We are reporting an original observation of spontaneously resolved VPA-induced fulminant hepatitis in competent healthy adult.
Case report: A 24-year-old woman treated with VPA (Depakine chrono®500 mg, 1200 mg/day) for three weeks because of epilepsy was hospitalized for jaundice, vomiting, and alteration of her general condition that had been evolving for two days. Clinical examination noted a patient with fever at 38°C, cutaneous and mucous jaundice, tremor flapping, temporospatial disorientation, and Glascow Coma Score at 14/15. The biology showed: ASAT at 1865 IU/l, ALAT at 1986 IU/l, TB at 253 μmol/l, DB at 152 μmol/l, and PT at 45%. Factor V was at 38% and the rest of the basic bioassays were within normal limits.

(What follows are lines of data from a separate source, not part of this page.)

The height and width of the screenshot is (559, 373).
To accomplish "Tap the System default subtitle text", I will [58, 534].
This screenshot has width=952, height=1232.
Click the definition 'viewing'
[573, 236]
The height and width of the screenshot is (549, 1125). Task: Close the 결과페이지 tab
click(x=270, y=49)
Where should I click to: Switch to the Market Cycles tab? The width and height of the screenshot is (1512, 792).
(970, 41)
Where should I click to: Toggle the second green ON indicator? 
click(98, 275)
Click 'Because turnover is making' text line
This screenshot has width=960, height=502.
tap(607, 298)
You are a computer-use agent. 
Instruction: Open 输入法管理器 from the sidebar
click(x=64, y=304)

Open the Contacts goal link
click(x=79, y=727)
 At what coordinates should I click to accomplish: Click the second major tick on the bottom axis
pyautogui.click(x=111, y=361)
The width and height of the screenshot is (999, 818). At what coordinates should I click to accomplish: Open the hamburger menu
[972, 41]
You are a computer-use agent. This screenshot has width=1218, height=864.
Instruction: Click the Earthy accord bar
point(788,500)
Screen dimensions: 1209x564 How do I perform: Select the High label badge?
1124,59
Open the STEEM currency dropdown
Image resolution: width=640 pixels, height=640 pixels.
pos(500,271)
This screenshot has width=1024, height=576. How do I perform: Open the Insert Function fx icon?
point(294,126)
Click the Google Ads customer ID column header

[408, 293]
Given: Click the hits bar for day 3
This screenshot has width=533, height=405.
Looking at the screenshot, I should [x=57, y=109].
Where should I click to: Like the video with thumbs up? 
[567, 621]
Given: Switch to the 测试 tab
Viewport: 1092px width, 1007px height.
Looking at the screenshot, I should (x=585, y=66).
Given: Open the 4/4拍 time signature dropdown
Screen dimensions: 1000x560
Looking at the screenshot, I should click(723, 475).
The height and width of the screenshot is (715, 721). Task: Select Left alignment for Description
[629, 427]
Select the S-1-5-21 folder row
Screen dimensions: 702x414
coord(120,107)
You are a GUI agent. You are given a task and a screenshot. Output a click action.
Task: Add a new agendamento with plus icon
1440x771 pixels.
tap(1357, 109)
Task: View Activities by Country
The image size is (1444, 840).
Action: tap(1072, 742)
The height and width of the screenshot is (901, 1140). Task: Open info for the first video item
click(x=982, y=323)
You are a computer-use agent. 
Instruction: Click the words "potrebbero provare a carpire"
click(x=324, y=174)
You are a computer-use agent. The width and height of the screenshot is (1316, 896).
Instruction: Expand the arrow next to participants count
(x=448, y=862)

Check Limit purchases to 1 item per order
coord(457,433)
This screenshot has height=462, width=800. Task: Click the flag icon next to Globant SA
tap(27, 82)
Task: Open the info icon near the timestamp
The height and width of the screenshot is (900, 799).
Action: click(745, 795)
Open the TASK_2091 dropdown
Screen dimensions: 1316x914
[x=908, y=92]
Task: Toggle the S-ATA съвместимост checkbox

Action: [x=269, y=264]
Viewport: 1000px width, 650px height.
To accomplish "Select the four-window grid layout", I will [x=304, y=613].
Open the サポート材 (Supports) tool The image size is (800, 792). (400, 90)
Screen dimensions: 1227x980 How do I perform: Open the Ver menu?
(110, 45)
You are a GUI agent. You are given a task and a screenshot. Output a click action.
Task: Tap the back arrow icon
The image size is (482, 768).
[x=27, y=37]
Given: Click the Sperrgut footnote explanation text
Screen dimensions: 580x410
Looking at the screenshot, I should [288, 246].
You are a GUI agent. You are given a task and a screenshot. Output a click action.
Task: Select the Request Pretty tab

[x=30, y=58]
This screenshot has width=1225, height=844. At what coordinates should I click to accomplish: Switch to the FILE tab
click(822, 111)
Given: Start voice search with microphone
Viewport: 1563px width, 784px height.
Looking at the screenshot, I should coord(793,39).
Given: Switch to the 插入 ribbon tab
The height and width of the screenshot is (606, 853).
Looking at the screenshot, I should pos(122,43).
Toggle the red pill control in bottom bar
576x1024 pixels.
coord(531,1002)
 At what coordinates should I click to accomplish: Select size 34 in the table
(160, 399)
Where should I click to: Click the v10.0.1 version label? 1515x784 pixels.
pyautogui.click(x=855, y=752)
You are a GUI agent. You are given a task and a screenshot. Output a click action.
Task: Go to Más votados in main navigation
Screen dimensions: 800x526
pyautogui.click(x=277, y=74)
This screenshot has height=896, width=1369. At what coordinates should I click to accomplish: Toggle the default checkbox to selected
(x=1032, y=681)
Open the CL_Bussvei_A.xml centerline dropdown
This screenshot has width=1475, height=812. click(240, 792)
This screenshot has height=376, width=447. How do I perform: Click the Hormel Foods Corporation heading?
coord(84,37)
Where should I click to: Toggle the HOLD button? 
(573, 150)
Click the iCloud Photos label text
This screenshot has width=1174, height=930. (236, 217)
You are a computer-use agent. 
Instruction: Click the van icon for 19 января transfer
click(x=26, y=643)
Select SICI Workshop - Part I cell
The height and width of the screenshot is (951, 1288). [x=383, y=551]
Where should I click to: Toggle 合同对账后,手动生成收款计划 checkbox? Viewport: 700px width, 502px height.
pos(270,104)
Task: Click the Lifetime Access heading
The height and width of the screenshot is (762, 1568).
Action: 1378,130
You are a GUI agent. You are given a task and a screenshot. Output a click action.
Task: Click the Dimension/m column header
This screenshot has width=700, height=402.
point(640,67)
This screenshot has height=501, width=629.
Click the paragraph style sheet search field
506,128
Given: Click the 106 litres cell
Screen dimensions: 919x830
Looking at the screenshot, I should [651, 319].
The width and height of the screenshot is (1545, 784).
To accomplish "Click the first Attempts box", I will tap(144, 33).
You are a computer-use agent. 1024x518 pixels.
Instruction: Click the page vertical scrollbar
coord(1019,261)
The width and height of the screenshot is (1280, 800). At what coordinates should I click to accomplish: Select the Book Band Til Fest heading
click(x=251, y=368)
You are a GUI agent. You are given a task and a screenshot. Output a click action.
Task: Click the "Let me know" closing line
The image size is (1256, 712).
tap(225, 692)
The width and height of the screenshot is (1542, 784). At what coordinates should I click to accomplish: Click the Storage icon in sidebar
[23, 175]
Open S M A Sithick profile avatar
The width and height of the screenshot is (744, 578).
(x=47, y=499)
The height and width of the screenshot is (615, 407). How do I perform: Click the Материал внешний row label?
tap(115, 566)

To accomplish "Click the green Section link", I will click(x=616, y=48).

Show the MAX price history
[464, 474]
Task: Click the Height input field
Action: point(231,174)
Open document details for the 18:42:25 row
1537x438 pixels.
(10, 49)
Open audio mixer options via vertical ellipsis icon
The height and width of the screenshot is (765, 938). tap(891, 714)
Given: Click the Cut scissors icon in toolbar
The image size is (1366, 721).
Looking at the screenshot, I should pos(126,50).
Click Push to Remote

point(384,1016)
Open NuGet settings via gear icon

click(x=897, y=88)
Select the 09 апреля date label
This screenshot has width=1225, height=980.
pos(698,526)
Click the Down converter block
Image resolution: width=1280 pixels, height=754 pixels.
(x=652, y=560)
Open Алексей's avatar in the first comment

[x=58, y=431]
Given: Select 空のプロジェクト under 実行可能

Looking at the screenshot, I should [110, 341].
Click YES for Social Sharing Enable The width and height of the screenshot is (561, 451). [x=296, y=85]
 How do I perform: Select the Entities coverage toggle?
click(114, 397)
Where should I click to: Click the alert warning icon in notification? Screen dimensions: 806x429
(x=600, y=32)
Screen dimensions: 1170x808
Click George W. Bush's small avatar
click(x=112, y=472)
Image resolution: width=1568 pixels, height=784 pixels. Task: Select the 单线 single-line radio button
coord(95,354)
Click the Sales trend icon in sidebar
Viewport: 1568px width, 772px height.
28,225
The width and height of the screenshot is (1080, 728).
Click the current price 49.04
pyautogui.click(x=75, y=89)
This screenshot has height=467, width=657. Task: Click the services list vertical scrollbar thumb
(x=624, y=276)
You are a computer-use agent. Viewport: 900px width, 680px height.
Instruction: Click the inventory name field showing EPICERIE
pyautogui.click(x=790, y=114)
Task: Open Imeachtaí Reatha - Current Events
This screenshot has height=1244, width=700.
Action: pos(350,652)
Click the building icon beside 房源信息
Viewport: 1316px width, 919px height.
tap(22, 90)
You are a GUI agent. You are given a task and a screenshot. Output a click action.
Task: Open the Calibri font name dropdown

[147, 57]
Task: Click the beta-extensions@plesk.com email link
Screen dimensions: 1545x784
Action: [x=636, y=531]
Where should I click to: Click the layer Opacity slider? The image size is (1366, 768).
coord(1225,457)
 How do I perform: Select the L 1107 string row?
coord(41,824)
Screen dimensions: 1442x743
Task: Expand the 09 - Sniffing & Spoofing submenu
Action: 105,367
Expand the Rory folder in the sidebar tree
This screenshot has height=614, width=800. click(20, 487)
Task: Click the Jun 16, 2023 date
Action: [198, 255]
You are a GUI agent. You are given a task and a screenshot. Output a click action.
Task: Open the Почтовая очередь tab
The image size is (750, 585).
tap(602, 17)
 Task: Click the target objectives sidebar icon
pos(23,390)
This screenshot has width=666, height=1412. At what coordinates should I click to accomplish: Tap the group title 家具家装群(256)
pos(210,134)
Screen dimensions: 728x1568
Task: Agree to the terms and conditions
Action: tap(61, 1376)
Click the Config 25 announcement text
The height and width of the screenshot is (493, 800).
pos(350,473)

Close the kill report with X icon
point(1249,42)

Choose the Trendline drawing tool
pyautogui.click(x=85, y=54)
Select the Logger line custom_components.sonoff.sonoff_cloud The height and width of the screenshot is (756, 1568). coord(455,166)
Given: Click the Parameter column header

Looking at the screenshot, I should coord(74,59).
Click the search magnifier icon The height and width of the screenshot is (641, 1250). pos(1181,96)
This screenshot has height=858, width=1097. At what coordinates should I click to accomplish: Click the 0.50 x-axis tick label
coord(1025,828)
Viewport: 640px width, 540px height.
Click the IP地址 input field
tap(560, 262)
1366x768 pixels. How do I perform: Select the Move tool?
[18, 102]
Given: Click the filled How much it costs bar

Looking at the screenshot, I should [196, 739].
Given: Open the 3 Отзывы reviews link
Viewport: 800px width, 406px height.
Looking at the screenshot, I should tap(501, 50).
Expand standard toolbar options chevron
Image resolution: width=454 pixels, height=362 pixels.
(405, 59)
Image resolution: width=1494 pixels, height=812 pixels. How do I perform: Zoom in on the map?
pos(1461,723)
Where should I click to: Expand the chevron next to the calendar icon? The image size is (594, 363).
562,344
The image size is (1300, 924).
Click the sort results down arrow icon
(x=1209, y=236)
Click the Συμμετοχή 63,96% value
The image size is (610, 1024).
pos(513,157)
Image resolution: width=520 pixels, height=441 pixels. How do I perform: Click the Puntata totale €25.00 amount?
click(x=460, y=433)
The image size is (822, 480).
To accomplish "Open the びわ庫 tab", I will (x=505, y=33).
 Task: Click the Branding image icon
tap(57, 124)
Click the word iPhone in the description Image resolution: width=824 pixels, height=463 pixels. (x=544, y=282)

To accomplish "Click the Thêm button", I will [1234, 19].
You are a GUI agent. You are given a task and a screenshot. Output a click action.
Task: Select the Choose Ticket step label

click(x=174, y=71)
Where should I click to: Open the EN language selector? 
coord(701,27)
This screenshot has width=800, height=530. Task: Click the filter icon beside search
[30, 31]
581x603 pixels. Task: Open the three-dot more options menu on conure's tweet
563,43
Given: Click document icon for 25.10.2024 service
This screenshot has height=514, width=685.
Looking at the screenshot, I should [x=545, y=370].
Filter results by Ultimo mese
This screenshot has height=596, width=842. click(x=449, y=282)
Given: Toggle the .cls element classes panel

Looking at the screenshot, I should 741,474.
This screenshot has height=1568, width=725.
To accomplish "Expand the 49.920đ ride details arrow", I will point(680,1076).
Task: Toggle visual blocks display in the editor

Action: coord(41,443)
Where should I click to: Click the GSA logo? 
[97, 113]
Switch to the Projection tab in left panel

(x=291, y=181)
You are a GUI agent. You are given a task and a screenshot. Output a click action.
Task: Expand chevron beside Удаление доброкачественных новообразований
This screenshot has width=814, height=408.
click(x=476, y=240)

Further investigations were negative. The diagnosis of VPA-induced fulminant hepatitis with acute hepatic failure and hepatic encephalopathy was retained. After discontinuation of the culprit drug and intensive resuscitation the evolution was favorable. All liver tests were strictly normal after one month.
Conclusion: VPA-induced fulminant hepatitis should be known and systematically evoked in front of any unexplained symptom in patient treated with this anticonvulsant drug. Only early diagnosis makes it possible to envisage rapid and adapted management, and thus improve the spontaneously fatal prognosis of these iatrogenic accidents.